Apicoectomy (Surgical Root Procedure)
When standard treatment isn’t enough, this minor surgery removes the tip of the root and surrounding infection to preserve your natural tooth.
What is Apicoectomy?
When a tooth has already had a root canal but symptoms return, retreatment through the crown is usually the first option. In some cases, however, the source of the infection sits at the very tip of the root and cannot be reached or fully resolved from inside the tooth. Apical microsurgery, also called an apicoectomy, treats the problem from the outside, saving a tooth that would otherwise need to be extracted.
The procedure addresses a specific set of situations: a persistent infection at the root tip after a previous root canal, complex canal anatomy that cannot be accessed from inside the tooth, a post or crown that cannot be safely removed for retreatment, or a small fracture or cyst at the root end. Rather than reopen the tooth from the top, the endodontist accesses the root tip through a small incision in the gum, removes the infected tissue and the very end of the root, and seals the root end with a biocompatible filling material.
At San Diego Center for Endodontics, Dr. Freer and Dr. Adams perform apical microsurgery using a surgical microscope and 3D cone beam imaging. This combination matters.
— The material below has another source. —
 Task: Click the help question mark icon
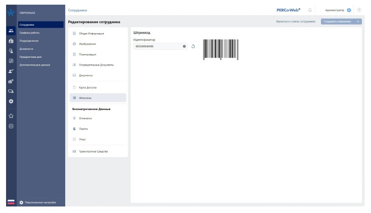pos(359,10)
Modern microsurgical techniques have transformed what used to be an unpredictable last resort into a precise, well-tolerated procedure with strong long-term outcomes. Magnification and illumination allow the root end to be inspected and sealed with detail that was simply not possible a generation ago, and 3D imaging shows the surrounding anatomy, including nerves and sinuses, before the first incision is made.
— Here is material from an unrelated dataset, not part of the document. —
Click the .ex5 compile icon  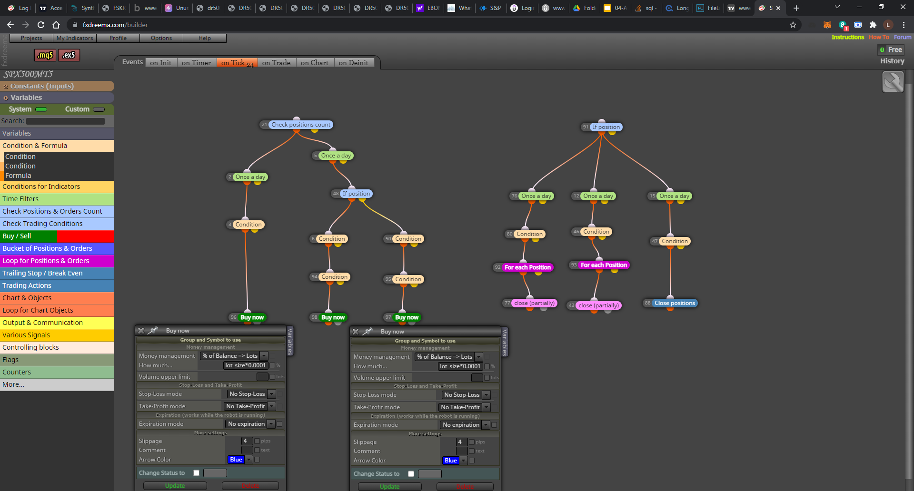click(69, 55)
The procedure itself is typically completed in a single visit under local anesthesia and takes about 60 to 90 minutes depending on the tooth. Most patients report no pain during surgery and only mild soreness or minor swelling for one to three days afterward, manageable with over-the-counter pain relief. A few small sutures close the gum, and most people return to normal activities the next day. Bone gradually fills in around the treated root over the following months, and healing is verified on follow-up X-rays.
Apical microsurgery is not the right answer for every tooth, and we will not recommend it unless the prognosis genuinely supports saving the tooth. When it is the right answer, it is often the difference between keeping your natural tooth and replacing it with an implant or bridge, and the natural tooth, almost without exception, is the better long-term outcome.